In the last chapter, I discussed how the British tried to reduce all Indian neighbourhoods into an insanitary black town. In this chapter, I argue that the black town facilitated massive land acquisitions that powered a lucrative market in land. The British began to plan Calcutta in the wake of the plague epidemic in 1898. The plague outbreak showed that earlier town improvement committees had failed to improve the city's health. Improvement committees, such as the Lottery Committee and the Justices of Peace, had planned new streets and filled up water bodies, but these were localized projects. The ravages of the plague mandated a complete reordering of the entire city that assisted colonial land acquisitions. In 1911, the state commissioned a town planning committee—the Calcutta Improvement Trust—to draw a fresh plan for the city. The Trust's plans embraced Victorian notions of hygiene and advocated a new spatial order for Calcutta that required levelling and rebuilding Indian neighbourhoods.

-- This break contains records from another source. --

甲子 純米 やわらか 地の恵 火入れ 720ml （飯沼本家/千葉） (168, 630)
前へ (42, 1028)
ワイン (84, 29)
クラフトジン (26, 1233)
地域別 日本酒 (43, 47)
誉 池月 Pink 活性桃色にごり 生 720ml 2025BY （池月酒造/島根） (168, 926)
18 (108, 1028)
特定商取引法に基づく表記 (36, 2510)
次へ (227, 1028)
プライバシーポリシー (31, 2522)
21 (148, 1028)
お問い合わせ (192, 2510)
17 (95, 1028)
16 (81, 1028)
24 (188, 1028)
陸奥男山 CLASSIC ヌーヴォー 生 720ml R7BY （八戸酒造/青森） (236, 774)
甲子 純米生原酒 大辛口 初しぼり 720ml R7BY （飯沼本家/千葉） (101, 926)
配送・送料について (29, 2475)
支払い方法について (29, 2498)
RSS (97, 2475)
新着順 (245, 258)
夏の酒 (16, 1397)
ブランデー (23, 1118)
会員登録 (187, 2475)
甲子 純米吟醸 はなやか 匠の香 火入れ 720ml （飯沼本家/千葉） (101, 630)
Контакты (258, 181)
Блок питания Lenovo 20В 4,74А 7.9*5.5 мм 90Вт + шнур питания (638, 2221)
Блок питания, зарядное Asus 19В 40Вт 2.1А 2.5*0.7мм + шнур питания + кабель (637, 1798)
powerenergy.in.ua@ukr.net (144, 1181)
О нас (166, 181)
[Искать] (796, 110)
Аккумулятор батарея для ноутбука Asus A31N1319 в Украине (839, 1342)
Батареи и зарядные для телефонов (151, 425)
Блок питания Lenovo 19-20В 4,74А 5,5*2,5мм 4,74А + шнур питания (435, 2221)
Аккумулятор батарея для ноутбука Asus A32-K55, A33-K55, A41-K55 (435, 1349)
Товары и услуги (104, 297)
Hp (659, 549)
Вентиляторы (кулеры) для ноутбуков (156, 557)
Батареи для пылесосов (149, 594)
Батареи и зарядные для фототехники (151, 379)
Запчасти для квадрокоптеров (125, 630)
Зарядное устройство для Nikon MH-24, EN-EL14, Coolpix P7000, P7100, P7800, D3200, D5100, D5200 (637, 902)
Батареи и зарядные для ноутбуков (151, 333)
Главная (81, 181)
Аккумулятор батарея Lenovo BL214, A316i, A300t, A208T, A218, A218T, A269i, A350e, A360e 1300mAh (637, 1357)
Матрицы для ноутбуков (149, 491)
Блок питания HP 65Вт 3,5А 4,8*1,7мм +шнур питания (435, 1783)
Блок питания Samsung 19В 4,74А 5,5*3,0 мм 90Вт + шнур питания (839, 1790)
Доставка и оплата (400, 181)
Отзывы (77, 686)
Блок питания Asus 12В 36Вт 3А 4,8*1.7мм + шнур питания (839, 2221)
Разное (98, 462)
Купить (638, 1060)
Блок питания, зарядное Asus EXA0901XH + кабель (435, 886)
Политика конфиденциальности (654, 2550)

In Victorian London, the state instructed citizens in hygiene. Health officers schooled city dwellers in scientific ways to dispose garbage, clean their houses, and maintain healthy bodies. But hygiene in nineteenth-century London meant more than clean spaces and bodies. It was tied to notions of respectability. The obsession of wealthy Londoners with hygiene contrasted with the sweatand dirt-covered bodies of the workers, casting the former as respectable and the latter as embodiments of shame. This divide also informed city spaces, forcing the poor to live in separate neighbourhoods away from the rich. The state was aware of the wretched living conditions in the poorer neighbourhoods but refused to extend civic amenities like modern streets or sewers. Instead, health officers labelled the poor ‘inherently unhygienic’, carriers of disease. This, in turn, strengthened class divides in the city.

The language of hygiene that nourished a class hierarchy in Britain, when imported to India, fuelled a hierarchy of race. Colonial health officers viewed the Indians in the same way as they viewed the urban poor in London. To that end, they employed hygiene—defined entirely according to English standards of sanitation—to condemn Indians as unhygienic by nature.